In 15 years of operation, Port Macquarie Surf School's Wayne Hudson estimates he has put as many as half a million students into the water for school surfing and surf education programs.
His business, he says, relies on risk assessment and risk management procedures.
Prior to each class entering the water, his risk assessment runs to a 65-point checklist.
Mr Hudson said it was 'a big surprise' when he learned the Diocese of Lismore was placing a ban on Catholic school students joining open water surfing or surf-related activities where beaches did not have shark netting or drumlines.
"I understand that the Diocese is in the process of evaluating the decision," Mr Hudson said.
"I just hope they reassess it (the ban) and look at the facts and figures and work out a common sense approach where all the kids are safe and happy.
"Our business focus is based on students getting educated (about water safety awareness) and being safe in the water.
"Port Macquarie is a coastline climate. The majority of kids surf, bodyboard or swim. I believe you need to be out there participating, learning and being educated and having fun (in the water)."
Mr Hudson said 'there are obviously sharks in the water' but not any more sharks than 20 years ago.
"I actually see less sharks now than ever before," he added.
The surf school operator spends as much as 12 hours a day in the water and runs through the full gamut of risk assessment and safety measures with each class.
I believe that practical experience is more than important and more beneficial, in relation to learning surf awareness and surf education.Wayne Hudson
He modifies each activity depending on the outcome of that risk assessment.
"I have a checklist of 65 things to cover off, including blue bottles, rips, currents, size of the swell, marine life activity right through to the competency of each student for the task we are doing.
"We minimise the risk factors.
"I believe that practical experience is more important and more beneficial, in relation to learning surf awareness and surf education.
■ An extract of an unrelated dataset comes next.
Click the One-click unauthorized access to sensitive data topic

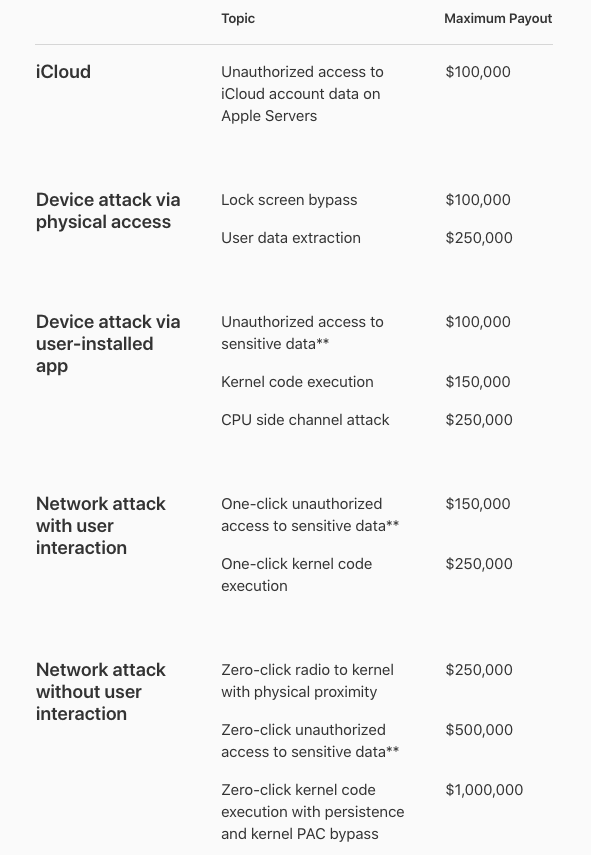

"You can't teach surf awareness in the classroom."
St Agnes Parish's secondary school principals will meet on February 22 where the ban on school surfing and surf-related activities will be discussed.
According to the Royal Life Saving national drowning report 2017, 291 people drowned in Australian waterways from July 1, 2016 to June 30, 2017.
Of that figure, some 23 percent drowned in river/creek/streams; 17 percent at beaches and 16 percent in ocean/harbours.
NSW accounted for 93 drownings, Queensland 73 and Victoria 45 with Western Australia 42.